- Born: 26 April 1987 (age 38) Púchov, Trenčín Region, Slovakia
- Known for: Model, businesswoman, political adviser

= Mária Trošková =

Former Slovak model and businesswoman

Mária Trošková (born 26 April 1987 in Púchov) is a former Slovak model and businesswoman who worked as the chief state adviser in the Office of the Prime Minister of the Slovak Republic Robert Fico. She resigned from her position on 28 February 2018, after media scrutiny of her connection to Italian businessman Antonino Vadalà, a member of the 'Ndrangheta criminal group from Calabria, Italy, who was a suspect in the double murders of Ján Kuciak and Martina Kušnírová.

==Biography==
She was born on 26 April 1987. She received her university education at the University of Management in Trenčín – at the first (bachelor's) level in the business management study program (completed in 2009), and the second (master's) level of study in the study program knowledge management program (ended in 2011).

Between 1 April 2007, and 1 March 2018, she led a business for the retail sale of jewelry and related services (as of 1 March 2018, this business has ceased activities). She also worked as the co-owner of the company M-Gold, dedicated to the repair and sale of gold and silver jewelry.
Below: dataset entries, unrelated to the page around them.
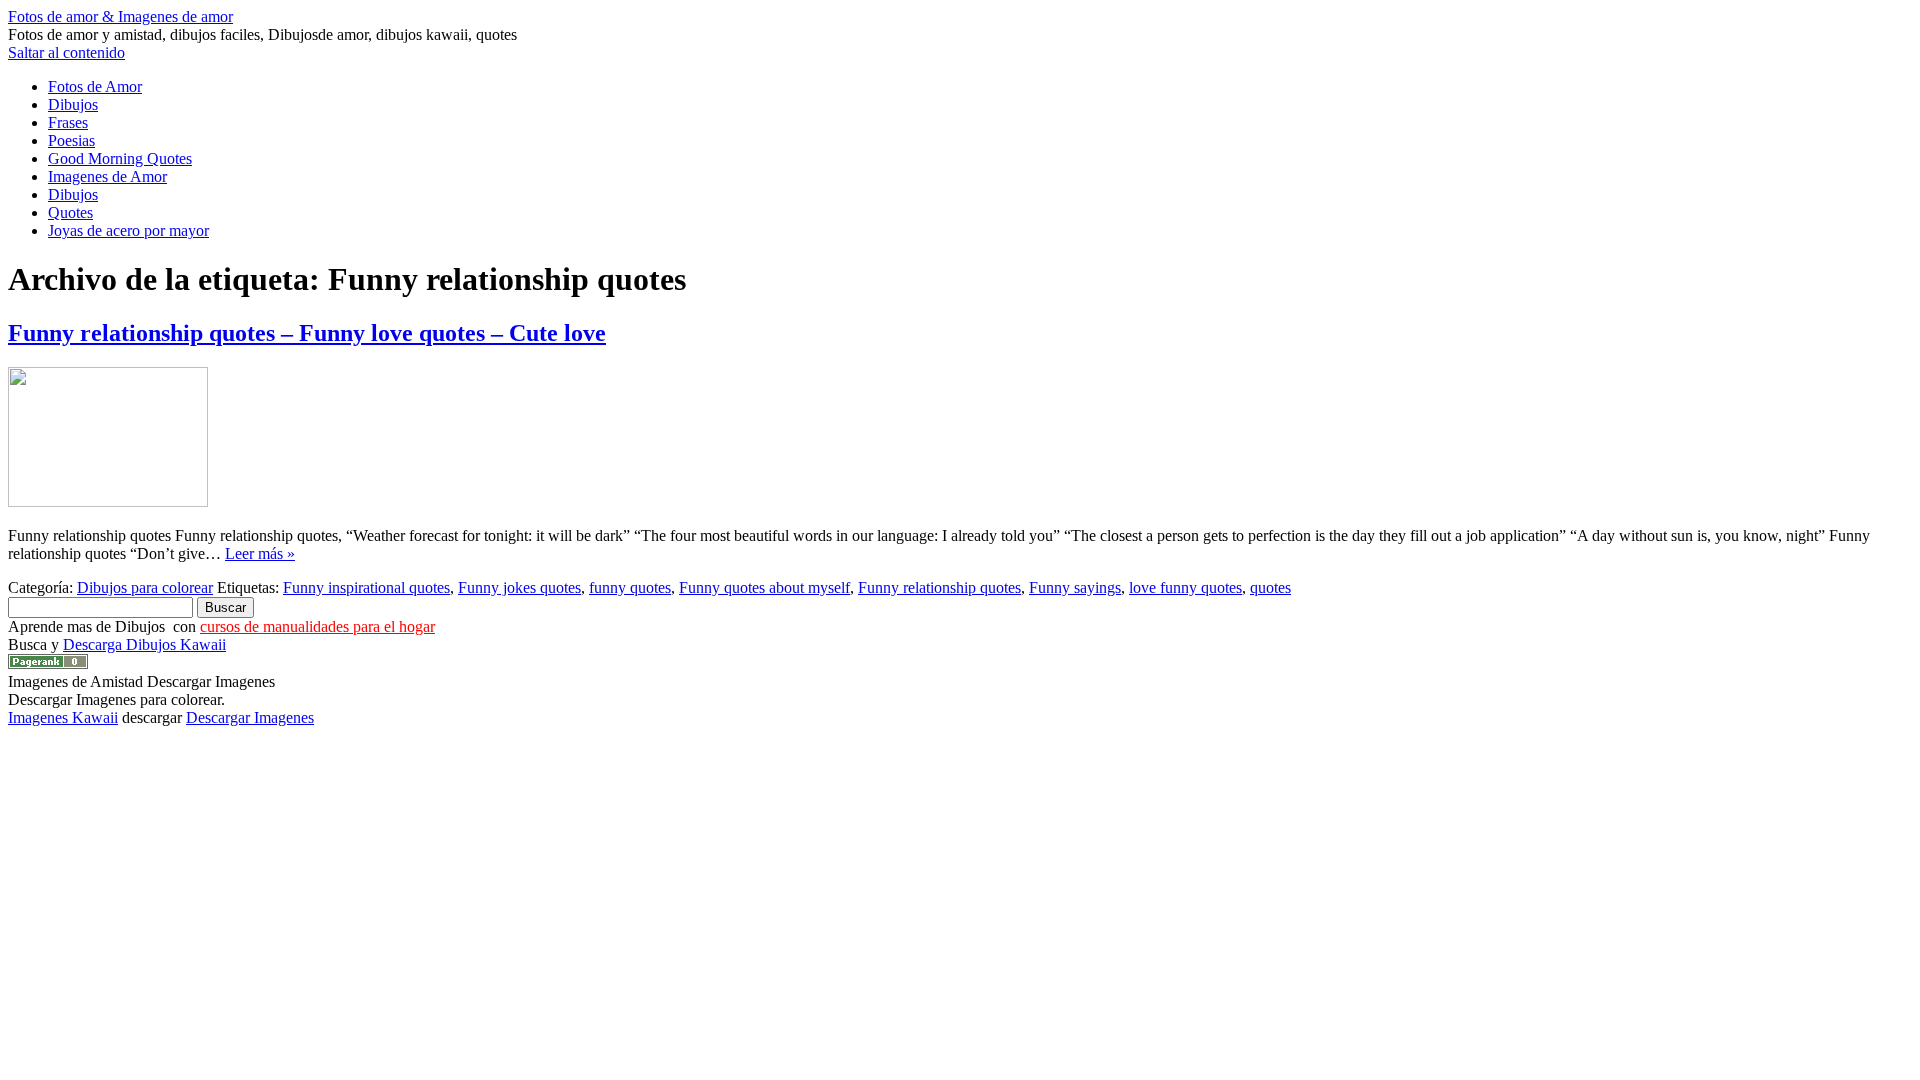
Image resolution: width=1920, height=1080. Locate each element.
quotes (1270, 587)
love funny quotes (1185, 587)
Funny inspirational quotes (366, 587)
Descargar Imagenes (250, 717)
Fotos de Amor (95, 86)
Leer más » (260, 553)
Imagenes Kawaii (63, 717)
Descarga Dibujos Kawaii (144, 644)
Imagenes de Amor (107, 176)
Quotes (70, 212)
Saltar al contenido (66, 52)
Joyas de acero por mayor (128, 230)
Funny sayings (1075, 587)
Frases (68, 122)
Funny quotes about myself (764, 587)
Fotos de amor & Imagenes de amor (120, 16)
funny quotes (630, 587)
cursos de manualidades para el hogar (317, 626)
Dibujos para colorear (145, 587)
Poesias (71, 140)
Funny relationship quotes (939, 587)
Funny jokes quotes (519, 587)
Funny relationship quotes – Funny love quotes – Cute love (307, 333)
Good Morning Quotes (120, 158)
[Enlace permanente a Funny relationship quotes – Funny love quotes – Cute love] (108, 501)
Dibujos (73, 104)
In 2007, she made it to the finals of the Miss Universe Slovakia 2007 competition, thanks to which she gained contacts that led her to photo modeling – mainly to showcase swimwear and underwear, but also posing for nudes and erotic pictures, e.g. for Brejk magazine in 2009.

She also worked as an assistant for Pavol Rusko. According to Rusko's statements, after about three months of work, Trošková met "a businessman of Italian origin, who, among other things, was involved in solar power plants, and got involved with him".
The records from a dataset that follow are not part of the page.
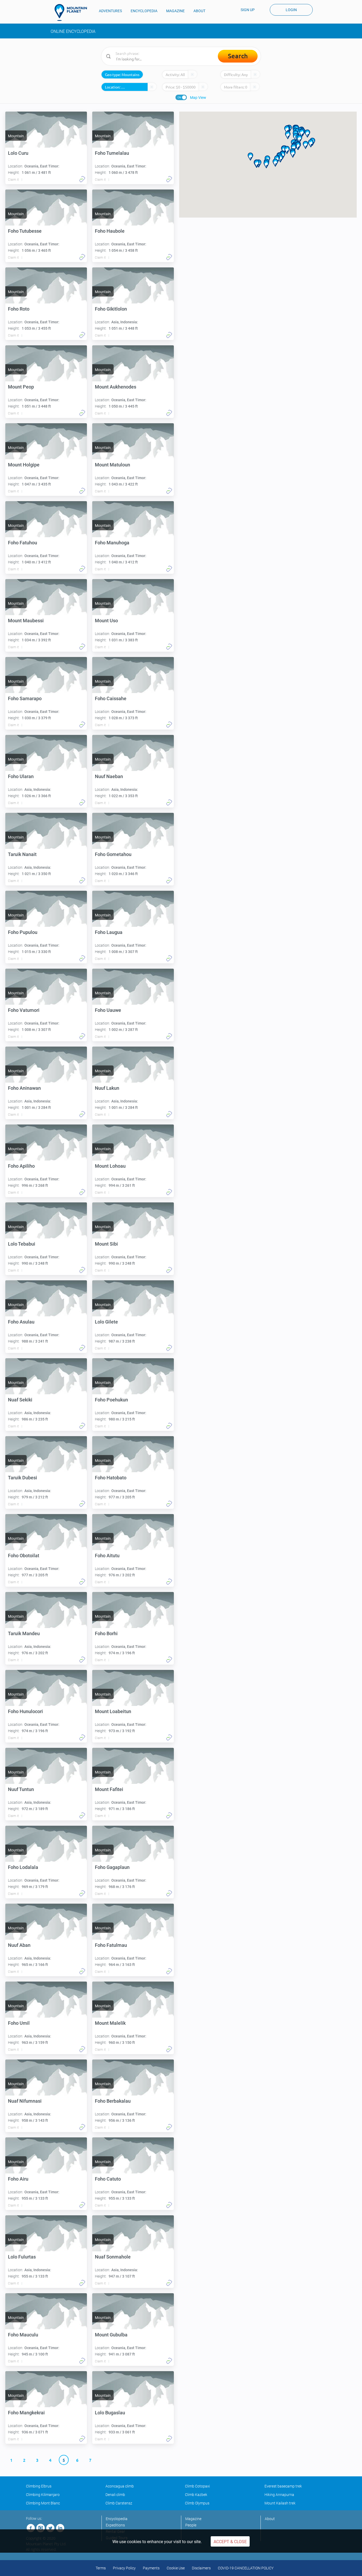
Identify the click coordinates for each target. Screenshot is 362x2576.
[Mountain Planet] (73, 12)
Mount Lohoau (110, 1166)
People (190, 2525)
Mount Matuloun (112, 464)
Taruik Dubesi (22, 1477)
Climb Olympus (197, 2503)
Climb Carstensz (118, 2503)
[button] (299, 139)
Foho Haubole (110, 231)
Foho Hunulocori (25, 1711)
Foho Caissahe (110, 698)
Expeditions (115, 2525)
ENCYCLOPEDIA (144, 11)
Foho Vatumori (23, 1010)
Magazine (193, 2519)
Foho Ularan (21, 776)
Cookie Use (176, 2568)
In August 2011, together with Antonino Vadalà and Vladimír Urban, she founded the company GIA MANAGEMENT, s.r.o., based in Michalovce. She worked at this company until 12 June 2012.
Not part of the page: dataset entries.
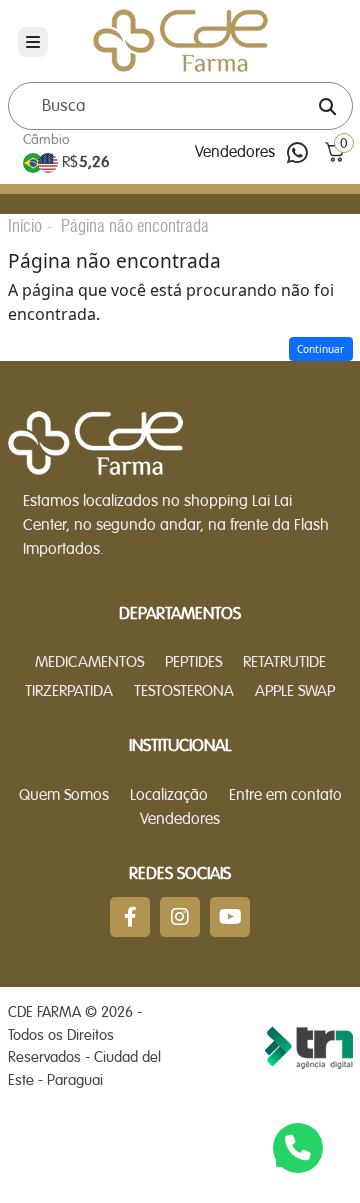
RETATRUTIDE (284, 663)
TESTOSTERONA (184, 692)
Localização (169, 796)
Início (25, 226)
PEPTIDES (193, 663)
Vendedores (235, 153)
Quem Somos (64, 796)
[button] (335, 152)
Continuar (320, 349)
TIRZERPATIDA (69, 692)
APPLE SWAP (295, 692)
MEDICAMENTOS (89, 663)
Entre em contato (285, 796)
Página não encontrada (135, 226)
According to Tom Nicholson, Ján Kuciak was working on a story on the group as it had probable links to the 'Ndrangheta criminal group from Calabria in Italy. Kuciak included these findings in a prepared article, which he did not have time to publish, because he and his fiancée were killed by unknown gunmen on 21 February 2018 (see murder of Ján Kuciak and Martina Kušnírová). Kuciak's article was finally published at midnight on 27–28 February 2018.

==Political career==
From 2014, she worked as an assistant to the then member of the National Council of the Slovak Republic for the Direction – Slovak Social Democracy party member Viliam Jasaň. Questioned about this employment, Jasaň stated to the daily Nový Čas, "a friend recommended this woman to me".

Trošková worked as an assistant to the Prime Minister of the Slovak Republic, Robert Fico, since 2014. From 1 March 2015, she was employed at the Office of the Prime Minister of the Slovak Republic in temporary civil service. She appeared in public for the first time during the Prime Minister's visit to the Military Repair Plant in Trenčín in March 2015. She was given the position of chief state councillor.

After her past activities were revealed, the Government Office of the Slovak Republic refused to disclose her qualifications, previous work experience, salary or exact definition of work duties. This only deepened the critical voices, which pointed out that Trošková lacks the prerequisites for the performance of the position of state councilor and that, given her past as a photo model, she is unworthy of a government office.

In June 2016, on the occasion of the start of the Slovak presidency in the European Council, Trošková participated in the meeting between Robert Fico and Donald Tusk, the President of the European Council. On 3 April 2017, Trošková also participated in a meeting involving German Chancellor Angela Merkel, and later also President Frank-Walter Steinmeier. This was considered highly unusual, as normally, only experienced diplomats attend such meetings. Former Slovak diplomat Ondrej Gažovič told Denník N: "It is not pleasant to be on the other end of the phone when German diplomats suggest that they have a problem with the composition of your delegation. It is not pleasant, especially when you know that they are right. And it is even less pleasant when you realize that the Office of the Government of the Slovak Republic refuses to back down." The Slovakian government denied there being any problems with Trošková's role.

When asked whether Trošková also played a role in the case of mafia connections to Slovak politicians, which was publicized in connection with the murder of Ján Kuciak and Martina Kušnírová, Marek Vagovič answered: "Her role should not be overestimated. Already Pavol Rusko, for whom she once worked, said that she understood very quickly how to get ahead in life." Amid criticism, at a press conference on 27 February 2018, Fico stated he saw no reason to dismiss Trošková. The next day, together with Viliam Jasaň, she announced her (temporary) departure from the Slovak Government Office. In a joint statement, they said: “Associating our names with this heinous act by some politicians or the media is absolutely out of line. We categorically deny any connection with this tragedy. However, since our names are being misused in the political fight against Prime Minister Robert Fico, we have decided to leave our positions at the Government Office of the Slovak Republic pending the investigation into this case."